Loganantharaj Rasiah, Randall Thomas A
Bioinformatics Research Lab, The Center for Advanced Computer Studies, University of Louisiana, 301 East Lewis Street, P.O. Box 44330, Lafayette, LA, 70504, USA.
Integrative Bioinformatics, National Institute of Environmental Health Sciences, National Institutes of Health, Research Triangle Park, Durham, NC, 27709, USA.
Methods Mol Biol. 2017;1617:133-158. doi: 10.1007/978-1-4939-7046-9_10.

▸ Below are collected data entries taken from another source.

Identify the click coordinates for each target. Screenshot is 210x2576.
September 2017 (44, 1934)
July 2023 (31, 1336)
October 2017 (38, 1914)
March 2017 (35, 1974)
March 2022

MicroRNAs (miRNAs) are small (18-24 nt) endogenous RNAs found across diverse phyla involved in posttranscriptional regulation, primarily downregulation of mRNAs. Experimentally determining miRNA-mRNA interactions can be expensive and time-consuming, making the accurate computational prediction of miRNA targets a high priority. Since miRNA-mRNA base pairing in mammals is not perfectly complementary and only a fraction of the identified motifs are real binding sites, accurately predicting miRNA targets remains challenging. The limitations and bottlenecks of existing algorithms and approaches are discussed in this chapter.A new miRNA-mRNA interaction algorithm was implemented in Python (TargetFind) to capture three different modes of association and to maximize detection sensitivity to around 95% for mouse (mm9) and human (hg19) reference data. For human (hg19) data, the prediction accuracy with any one feature among evolutionarily conserved score, multiple targets in a UTR or changes in free energy varied within a close range from 63.5% to 66%. When the results of these features are combined with majority voting, the expected prediction accuracy increases to 69.5%. When all three features are used together, the average best prediction accuracy with tenfold cross validation from the classifiers naïve Bayes, support vector machine, artificial neural network, and decision tree were, respectively, 66.5%, 67.1%, 69%, and 68.4%. The results reveal the advantages and limitations of these approaches.When comparing different sets of features on their strength in predicting true hg19 targets, evolutionarily conserved score slightly outperformed all other features based on thermostability, and target multiplicity. The sophisticated supervised learning algorithms did not improve the prediction accuracy significantly compared to a simple threshold based approach on conservation score or combining the results of each feature with majority agreements. The targets from randomly generated UTRs behaved similar to that of noninteracting pairs with respect to changes in free energy. Availability of additional experimental data describing noninteracting pairs will advance our understanding of the characteristics and the factors positively and negatively influencing these interactions.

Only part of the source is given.